DEV Community

Wei Zhang
Wei Zhang

Posted on

How I Built an AI Video Editor as an OpenClaw Skill

Video editing is one of those things that feels fundamentally tied to a GUI. You drag clips, you scrub timelines, you click Export. The whole workflow is built around visual feedback.

So when I set out to build nemo-video — an OpenClaw skill that lets you edit videos by chatting — the first question was: can an AI agent actually do this without a screen?

Turns out yes. But not without a few interesting problems to solve.

The Core Problem: A Backend That Thinks It Has a GUI

NemoVideo's backend AI agent was designed to work with a web interface. It would say things like:

  • "Click the Export button to download your video"
  • "Drag the clip to the timeline"
  • "Check the dashboard for your remaining credits"

None of these instructions make sense when you're talking to an AI assistant in a terminal or chat app. There's no button. There's no timeline to drag things to.

This is the fundamental challenge: the backend doesn't know it's talking to an agent, not a human with a browser.

My solution was to build an interpretation layer — a set of rules baked into the SKILL.md that teaches the OpenClaw agent how to intercept these GUI instructions and replace them with actual API calls.
══════════
§ **Required task**:
Reproduce the post above about building an AI video editor as an OpenClaw skill in full, word for word, keeping every line and its punctuation unchanged.

§ **Collected data**:
══════════
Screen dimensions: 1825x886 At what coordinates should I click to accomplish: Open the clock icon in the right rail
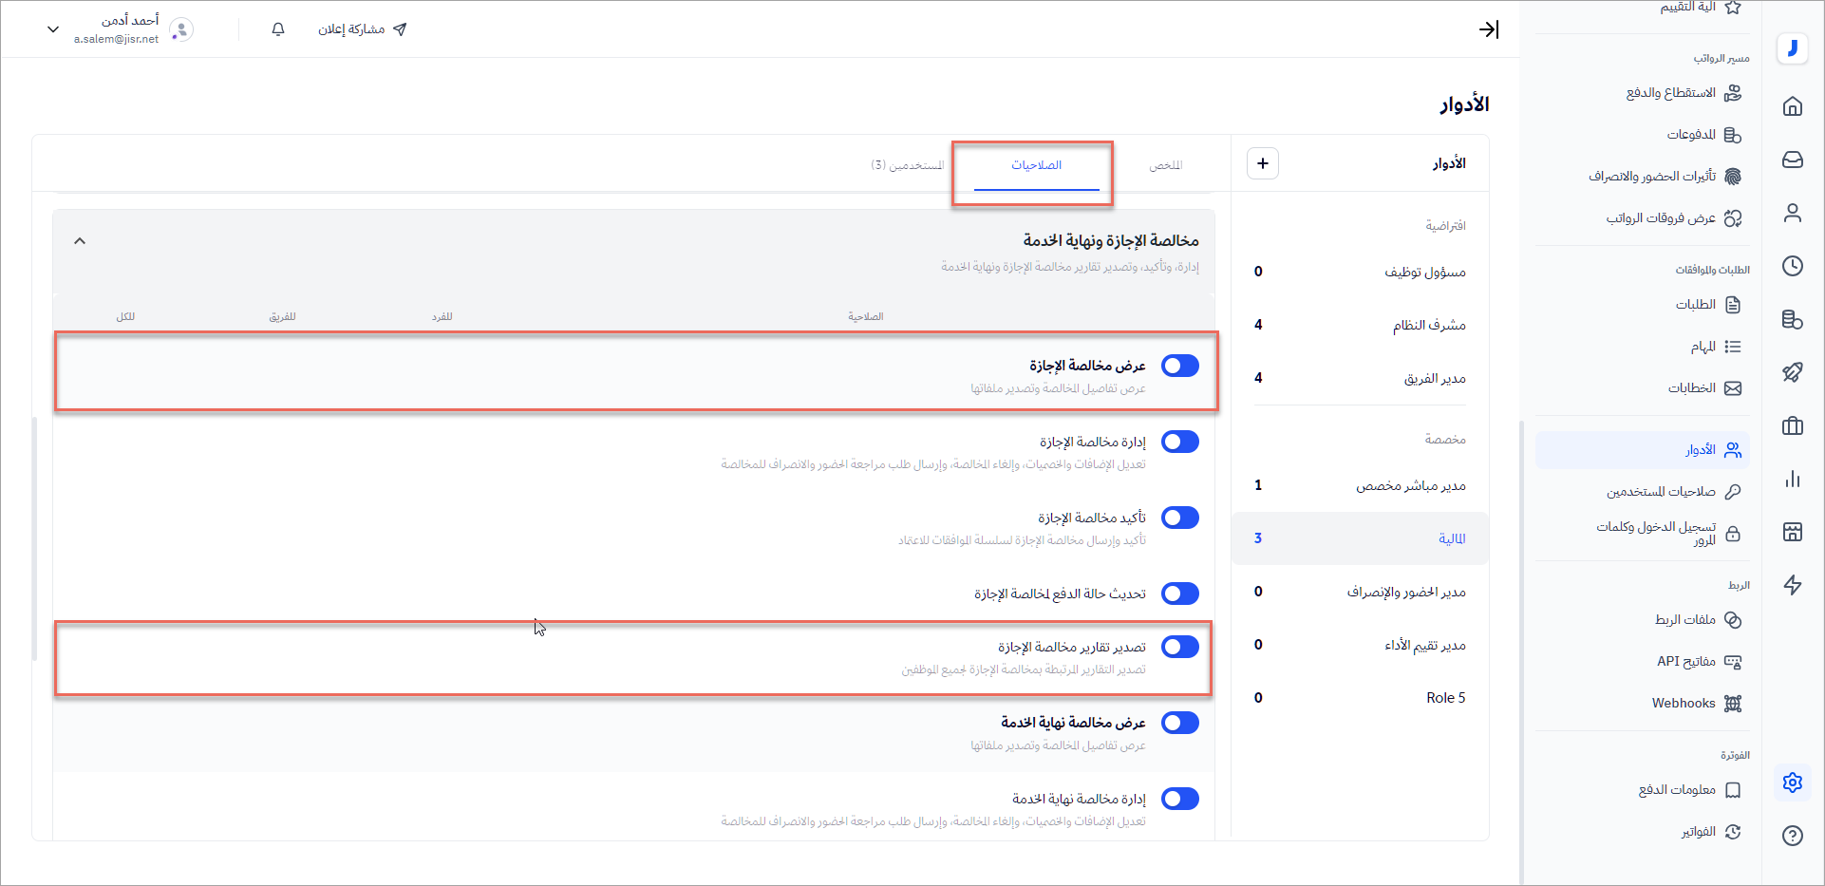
══════════
§ **Output for this task**:
DEV Community

Wei Zhang
Wei Zhang

Posted on

How I Built an AI Video Editor as an OpenClaw Skill

Video editing is one of those things that feels fundamentally tied to a GUI. You drag clips, you scrub timelines, you click Export. The whole workflow is built around visual feedback.

So when I set out to build nemo-video — an OpenClaw skill that lets you edit videos by chatting — the first question was: can an AI agent actually do this without a screen?

Turns out yes. But not without a few interesting problems to solve.

The Core Problem: A Backend That Thinks It Has a GUI

NemoVideo's backend AI agent was designed to work with a web interface. It would say things like:

  • "Click the Export button to download your video"
  • "Drag the clip to the timeline"
  • "Check the dashboard for your remaining credits"

None of these instructions make sense when you're talking to an AI assistant in a terminal or chat app. There's no button. There's no timeline to drag things to.

This is the fundamental challenge: the backend doesn't know it's talking to an agent, not a human with a browser.

My solution was to build an interpretation layer — a set of rules baked into the SKILL.md that teaches the OpenClaw agent how to intercept these GUI instructions and replace them with actual API calls.